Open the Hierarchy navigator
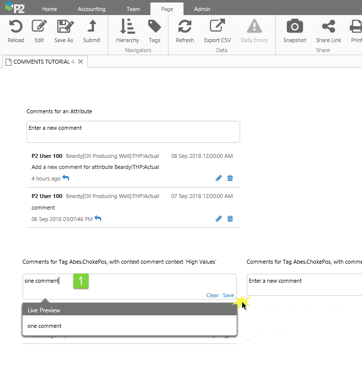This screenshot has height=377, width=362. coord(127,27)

------------------------------------------------------------

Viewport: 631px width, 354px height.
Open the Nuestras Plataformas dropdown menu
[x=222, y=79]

------------------------------------------------------------

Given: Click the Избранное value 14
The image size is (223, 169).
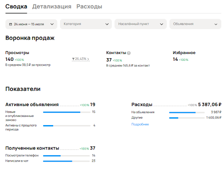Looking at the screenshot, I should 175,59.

------------------------------------------------------------

» EXERCISE:
State how many lines in the rows above contain the string "Open", treating uppercase and lowercase as different. Give only the number.

» SOLUTION TO THE PROBLEM:
2